Kate FieldingSouth Western Times
The man appeared in Bunbury Magistrates Court on Thursday when he pleaded guilty to one count of stealing as a servant and two of gaining a benefit by fraud.
Camera IconThe man appeared in Bunbury Magistrates Court on Thursday when he pleaded guilty to one count of stealing as a servant and two of gaining a benefit by fraud.

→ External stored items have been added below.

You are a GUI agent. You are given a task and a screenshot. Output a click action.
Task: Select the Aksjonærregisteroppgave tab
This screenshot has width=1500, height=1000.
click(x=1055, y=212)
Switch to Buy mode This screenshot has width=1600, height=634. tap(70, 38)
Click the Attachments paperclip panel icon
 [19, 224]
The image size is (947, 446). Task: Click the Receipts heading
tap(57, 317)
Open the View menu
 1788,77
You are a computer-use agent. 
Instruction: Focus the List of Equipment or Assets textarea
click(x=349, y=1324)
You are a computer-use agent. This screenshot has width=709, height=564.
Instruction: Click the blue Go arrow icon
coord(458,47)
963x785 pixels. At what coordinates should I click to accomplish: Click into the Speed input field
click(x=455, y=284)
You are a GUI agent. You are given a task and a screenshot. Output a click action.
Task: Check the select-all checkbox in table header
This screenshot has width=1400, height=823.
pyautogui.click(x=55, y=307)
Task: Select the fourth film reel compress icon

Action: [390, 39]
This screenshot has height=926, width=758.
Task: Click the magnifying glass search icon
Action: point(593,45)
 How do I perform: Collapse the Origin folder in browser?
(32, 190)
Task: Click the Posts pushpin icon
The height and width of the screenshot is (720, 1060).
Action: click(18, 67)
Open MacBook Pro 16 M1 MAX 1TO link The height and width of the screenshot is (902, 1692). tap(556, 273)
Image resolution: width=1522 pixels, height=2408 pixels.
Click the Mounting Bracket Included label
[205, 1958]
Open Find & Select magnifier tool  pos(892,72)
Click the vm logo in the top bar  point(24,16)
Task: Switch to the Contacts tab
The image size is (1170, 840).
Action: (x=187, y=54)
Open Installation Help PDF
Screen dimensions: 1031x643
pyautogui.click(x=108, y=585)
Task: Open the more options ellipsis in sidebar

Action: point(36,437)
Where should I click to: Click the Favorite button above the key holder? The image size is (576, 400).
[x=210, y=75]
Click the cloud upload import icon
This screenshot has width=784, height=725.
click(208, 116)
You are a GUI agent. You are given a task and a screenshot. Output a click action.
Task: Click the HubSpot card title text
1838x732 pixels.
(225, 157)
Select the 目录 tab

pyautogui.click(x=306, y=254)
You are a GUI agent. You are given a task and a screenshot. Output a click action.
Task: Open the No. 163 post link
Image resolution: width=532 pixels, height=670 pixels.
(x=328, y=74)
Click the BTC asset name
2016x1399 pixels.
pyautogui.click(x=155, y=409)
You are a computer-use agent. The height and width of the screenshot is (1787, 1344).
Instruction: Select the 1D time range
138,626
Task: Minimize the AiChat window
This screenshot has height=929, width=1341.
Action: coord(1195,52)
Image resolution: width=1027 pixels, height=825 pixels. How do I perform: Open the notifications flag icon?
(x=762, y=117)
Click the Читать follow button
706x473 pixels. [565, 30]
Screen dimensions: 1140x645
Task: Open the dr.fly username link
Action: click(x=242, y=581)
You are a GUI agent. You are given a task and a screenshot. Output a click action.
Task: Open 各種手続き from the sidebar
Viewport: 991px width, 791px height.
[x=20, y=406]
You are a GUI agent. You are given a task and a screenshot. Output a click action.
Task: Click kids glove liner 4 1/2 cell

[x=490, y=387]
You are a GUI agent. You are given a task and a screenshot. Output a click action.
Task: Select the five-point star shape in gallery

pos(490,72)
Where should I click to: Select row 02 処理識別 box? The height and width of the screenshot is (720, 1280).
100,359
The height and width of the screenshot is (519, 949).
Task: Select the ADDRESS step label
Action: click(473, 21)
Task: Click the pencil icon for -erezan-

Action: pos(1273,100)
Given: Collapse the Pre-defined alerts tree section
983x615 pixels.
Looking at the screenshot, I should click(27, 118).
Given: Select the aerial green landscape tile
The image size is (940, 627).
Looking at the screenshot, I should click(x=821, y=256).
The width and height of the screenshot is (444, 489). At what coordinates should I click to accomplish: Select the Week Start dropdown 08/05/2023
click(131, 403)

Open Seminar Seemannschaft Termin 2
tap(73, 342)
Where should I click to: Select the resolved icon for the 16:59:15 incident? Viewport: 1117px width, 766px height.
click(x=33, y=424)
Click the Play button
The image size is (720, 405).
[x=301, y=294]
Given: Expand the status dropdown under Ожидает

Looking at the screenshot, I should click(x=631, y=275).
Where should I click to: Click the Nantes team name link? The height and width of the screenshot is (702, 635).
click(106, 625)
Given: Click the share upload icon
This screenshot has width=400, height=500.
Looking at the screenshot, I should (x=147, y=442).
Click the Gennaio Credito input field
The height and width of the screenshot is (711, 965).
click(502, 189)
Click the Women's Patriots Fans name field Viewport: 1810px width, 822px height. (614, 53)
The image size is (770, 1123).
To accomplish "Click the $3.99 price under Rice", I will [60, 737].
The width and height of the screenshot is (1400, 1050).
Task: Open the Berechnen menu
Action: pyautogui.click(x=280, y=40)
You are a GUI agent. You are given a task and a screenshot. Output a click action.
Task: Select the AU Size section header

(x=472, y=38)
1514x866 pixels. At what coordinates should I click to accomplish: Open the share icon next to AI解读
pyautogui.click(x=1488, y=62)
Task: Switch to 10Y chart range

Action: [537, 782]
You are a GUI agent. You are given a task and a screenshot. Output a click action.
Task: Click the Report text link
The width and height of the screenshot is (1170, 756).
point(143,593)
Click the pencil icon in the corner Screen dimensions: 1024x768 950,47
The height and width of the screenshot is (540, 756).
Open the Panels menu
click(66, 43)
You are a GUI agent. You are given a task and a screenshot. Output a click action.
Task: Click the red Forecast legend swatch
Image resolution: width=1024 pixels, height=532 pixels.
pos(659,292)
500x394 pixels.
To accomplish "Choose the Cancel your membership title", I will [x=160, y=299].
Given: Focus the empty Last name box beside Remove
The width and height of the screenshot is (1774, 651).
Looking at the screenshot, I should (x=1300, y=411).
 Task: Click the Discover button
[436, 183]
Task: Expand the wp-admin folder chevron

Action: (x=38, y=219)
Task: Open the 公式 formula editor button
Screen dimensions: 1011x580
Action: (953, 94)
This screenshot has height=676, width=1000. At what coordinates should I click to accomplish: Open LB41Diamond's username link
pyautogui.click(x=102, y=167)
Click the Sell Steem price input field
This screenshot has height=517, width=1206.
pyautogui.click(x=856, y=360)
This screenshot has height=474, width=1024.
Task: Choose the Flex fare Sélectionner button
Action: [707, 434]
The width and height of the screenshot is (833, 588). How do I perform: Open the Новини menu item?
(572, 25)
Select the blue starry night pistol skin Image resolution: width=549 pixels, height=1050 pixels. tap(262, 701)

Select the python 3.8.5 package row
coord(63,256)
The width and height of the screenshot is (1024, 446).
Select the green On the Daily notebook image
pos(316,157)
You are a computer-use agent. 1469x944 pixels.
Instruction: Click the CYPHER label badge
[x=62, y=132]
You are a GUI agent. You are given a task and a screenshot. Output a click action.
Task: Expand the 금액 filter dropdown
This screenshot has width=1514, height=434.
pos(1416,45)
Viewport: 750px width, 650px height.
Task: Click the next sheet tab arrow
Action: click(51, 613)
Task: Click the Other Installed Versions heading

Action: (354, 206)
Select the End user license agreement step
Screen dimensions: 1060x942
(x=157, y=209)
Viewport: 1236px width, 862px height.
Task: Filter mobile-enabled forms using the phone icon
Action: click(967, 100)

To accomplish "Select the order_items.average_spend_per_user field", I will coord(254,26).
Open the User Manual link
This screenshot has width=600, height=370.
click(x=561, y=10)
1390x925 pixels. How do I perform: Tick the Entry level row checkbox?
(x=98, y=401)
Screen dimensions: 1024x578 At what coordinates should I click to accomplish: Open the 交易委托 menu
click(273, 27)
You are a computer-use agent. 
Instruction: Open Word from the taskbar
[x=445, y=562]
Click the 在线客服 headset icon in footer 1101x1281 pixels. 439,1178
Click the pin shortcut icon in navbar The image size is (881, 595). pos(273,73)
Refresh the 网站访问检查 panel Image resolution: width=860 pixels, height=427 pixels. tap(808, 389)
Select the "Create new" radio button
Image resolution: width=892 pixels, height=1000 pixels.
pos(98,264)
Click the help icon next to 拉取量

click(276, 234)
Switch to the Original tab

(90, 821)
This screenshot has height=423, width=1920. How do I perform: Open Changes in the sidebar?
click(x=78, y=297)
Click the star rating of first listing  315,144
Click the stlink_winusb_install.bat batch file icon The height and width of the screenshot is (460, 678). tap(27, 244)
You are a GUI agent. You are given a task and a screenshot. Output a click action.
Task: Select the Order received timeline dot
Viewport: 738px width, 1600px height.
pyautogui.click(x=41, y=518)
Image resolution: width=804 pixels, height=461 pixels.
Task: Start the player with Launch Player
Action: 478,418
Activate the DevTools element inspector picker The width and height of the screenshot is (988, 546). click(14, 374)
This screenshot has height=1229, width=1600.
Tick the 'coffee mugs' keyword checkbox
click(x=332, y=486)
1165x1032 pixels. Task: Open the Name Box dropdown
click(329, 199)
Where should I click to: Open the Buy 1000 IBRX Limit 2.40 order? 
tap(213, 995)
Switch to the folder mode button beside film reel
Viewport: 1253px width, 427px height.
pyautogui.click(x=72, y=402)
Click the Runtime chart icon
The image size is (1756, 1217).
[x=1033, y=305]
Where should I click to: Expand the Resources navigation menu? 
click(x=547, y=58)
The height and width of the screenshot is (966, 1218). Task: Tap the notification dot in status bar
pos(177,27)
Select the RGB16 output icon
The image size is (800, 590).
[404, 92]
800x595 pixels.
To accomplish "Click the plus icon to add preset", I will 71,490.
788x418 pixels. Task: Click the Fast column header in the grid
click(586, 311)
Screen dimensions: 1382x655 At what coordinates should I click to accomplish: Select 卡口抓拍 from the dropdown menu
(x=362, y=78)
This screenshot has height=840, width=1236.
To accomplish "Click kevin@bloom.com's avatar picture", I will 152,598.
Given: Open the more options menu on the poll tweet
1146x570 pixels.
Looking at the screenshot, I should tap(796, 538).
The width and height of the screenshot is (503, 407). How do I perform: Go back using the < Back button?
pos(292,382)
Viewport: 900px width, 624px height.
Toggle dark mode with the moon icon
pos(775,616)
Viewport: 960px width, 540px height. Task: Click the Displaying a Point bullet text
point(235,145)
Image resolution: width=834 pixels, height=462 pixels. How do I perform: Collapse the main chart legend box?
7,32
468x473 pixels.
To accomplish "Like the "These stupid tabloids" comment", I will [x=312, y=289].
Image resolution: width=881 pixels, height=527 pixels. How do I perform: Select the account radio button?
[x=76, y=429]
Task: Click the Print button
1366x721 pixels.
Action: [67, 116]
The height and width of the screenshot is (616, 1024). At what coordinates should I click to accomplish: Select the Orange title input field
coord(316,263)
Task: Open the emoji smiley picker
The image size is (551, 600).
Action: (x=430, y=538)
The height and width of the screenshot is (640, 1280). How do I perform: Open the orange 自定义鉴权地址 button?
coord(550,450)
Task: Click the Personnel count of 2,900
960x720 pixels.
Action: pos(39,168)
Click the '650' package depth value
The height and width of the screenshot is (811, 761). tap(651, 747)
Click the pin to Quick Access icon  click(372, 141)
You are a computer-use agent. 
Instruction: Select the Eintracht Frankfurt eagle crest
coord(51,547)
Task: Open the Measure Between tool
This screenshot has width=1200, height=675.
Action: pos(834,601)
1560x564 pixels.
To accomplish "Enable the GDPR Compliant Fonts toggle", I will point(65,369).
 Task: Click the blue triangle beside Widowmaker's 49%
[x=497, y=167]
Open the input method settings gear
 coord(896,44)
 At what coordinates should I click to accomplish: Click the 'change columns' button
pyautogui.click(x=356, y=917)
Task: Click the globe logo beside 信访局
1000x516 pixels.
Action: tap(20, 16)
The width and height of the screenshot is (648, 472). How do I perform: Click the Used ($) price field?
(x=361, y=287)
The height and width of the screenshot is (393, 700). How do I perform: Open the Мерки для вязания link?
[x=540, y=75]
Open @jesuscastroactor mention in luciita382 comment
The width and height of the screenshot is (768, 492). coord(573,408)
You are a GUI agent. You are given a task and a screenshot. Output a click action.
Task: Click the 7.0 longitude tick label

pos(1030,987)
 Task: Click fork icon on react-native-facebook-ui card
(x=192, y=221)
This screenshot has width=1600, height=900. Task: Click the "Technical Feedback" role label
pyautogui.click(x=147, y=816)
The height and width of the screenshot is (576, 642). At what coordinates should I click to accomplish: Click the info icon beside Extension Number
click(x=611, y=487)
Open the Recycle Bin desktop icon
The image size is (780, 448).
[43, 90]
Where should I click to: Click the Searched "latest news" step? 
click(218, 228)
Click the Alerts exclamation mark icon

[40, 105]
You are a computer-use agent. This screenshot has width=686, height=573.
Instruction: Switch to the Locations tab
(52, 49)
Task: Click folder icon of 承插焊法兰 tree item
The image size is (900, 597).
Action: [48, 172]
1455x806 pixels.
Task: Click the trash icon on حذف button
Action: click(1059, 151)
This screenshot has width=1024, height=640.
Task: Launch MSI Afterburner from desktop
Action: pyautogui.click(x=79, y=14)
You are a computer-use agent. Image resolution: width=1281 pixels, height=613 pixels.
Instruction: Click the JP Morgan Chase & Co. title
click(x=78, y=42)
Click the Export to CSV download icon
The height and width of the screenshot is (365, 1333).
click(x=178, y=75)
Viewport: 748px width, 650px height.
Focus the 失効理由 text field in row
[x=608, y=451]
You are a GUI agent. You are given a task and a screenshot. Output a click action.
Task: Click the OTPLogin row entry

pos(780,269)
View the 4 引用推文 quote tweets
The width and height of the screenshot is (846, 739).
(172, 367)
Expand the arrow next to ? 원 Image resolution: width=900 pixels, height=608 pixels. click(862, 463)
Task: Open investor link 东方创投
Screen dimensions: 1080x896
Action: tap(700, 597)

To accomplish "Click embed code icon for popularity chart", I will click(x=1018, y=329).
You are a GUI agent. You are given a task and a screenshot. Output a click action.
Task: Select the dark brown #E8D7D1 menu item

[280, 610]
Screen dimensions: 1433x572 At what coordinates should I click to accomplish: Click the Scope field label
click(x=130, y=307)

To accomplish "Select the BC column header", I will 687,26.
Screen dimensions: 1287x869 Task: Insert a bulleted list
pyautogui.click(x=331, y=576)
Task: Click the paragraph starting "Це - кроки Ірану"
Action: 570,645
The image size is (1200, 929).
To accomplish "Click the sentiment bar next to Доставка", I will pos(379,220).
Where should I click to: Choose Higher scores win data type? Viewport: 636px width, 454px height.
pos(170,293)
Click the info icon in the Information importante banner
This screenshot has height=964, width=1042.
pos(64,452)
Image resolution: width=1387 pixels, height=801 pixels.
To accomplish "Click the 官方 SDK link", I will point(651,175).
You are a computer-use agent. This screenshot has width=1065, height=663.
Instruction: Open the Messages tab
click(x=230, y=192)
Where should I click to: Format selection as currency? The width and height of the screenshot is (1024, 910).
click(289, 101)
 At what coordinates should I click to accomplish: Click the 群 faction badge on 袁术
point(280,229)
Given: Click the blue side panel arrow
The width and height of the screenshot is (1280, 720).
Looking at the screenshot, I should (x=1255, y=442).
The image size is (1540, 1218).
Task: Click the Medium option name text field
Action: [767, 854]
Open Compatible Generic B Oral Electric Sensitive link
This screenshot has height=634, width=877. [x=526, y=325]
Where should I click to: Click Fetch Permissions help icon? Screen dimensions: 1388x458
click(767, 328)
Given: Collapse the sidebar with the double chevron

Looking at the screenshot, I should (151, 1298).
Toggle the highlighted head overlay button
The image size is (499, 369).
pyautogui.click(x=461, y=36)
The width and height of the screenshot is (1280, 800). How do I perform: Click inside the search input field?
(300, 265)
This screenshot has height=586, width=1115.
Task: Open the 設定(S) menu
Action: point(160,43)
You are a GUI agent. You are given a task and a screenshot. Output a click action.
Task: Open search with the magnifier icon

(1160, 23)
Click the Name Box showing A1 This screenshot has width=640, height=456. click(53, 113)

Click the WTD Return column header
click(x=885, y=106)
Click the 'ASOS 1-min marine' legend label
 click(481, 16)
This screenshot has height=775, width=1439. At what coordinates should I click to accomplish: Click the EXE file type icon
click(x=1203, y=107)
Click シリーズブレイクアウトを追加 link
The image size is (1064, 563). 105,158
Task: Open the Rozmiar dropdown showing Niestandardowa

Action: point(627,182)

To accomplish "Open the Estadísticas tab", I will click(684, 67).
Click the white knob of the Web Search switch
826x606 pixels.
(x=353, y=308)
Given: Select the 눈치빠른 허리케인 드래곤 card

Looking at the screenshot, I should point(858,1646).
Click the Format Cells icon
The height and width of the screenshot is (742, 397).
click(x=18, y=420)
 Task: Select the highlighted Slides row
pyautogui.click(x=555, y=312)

Credit: Graphic / South Western Times

A Bunbury man who stole a company credit card before using it to place two online bets worth $1800 in the midst of his “pathological” gambling addiction has been granted a spent conviction.

The 24-year-old had been employed at Beaurepaires Tyres Bunbury for six months when on September 26 last year he took a photo of a credit before destroying and disposing of it.

The man then attached the card to an online betting account and made an $800 and $1000 bet.

He lost both bets.

The man appeared in Bunbury Magistrates Court on Thursday when he pleaded guilty to one count of stealing as a servant and two of gaining a benefit by fraud.

Defence lawyer Paul Chapman said the man had a gambling issue but had since received counselling, including an intervention program.

Mr Chapman said after losing his job, the man had tried to contact his former employer in a bid to pay back the money.

He said the man now had family support and alongside counselling, it was unlikely he would fall back into his gambling habit.

He also said despite one “blemish” – in which he was given a spent conviction in 2014 – the man had prior good character and any conviction would be “devastating” and “ruin” his career opportunities.

Police prosecutor Sgt Darren Clifton said a spent conviction was opposed due to the “quite calculated” and serious offending and given his previous opportunity.

Magistrate David MacLean agreed the offending was serious and said it was a major breach of trust.

“Employers must be able to trust that those that work for them are not going to steal,” Magistrate MacLean said.

He said that while a potential employer needed to know who they were hiring, he was satisfied the man was unlikely to offend again and gaining employment enhanced his rehabilitation.

He also said the man had indicated a level of insight and remorse.

The man was fined $2000 plus costs and ordered to pay $1800 in restitution.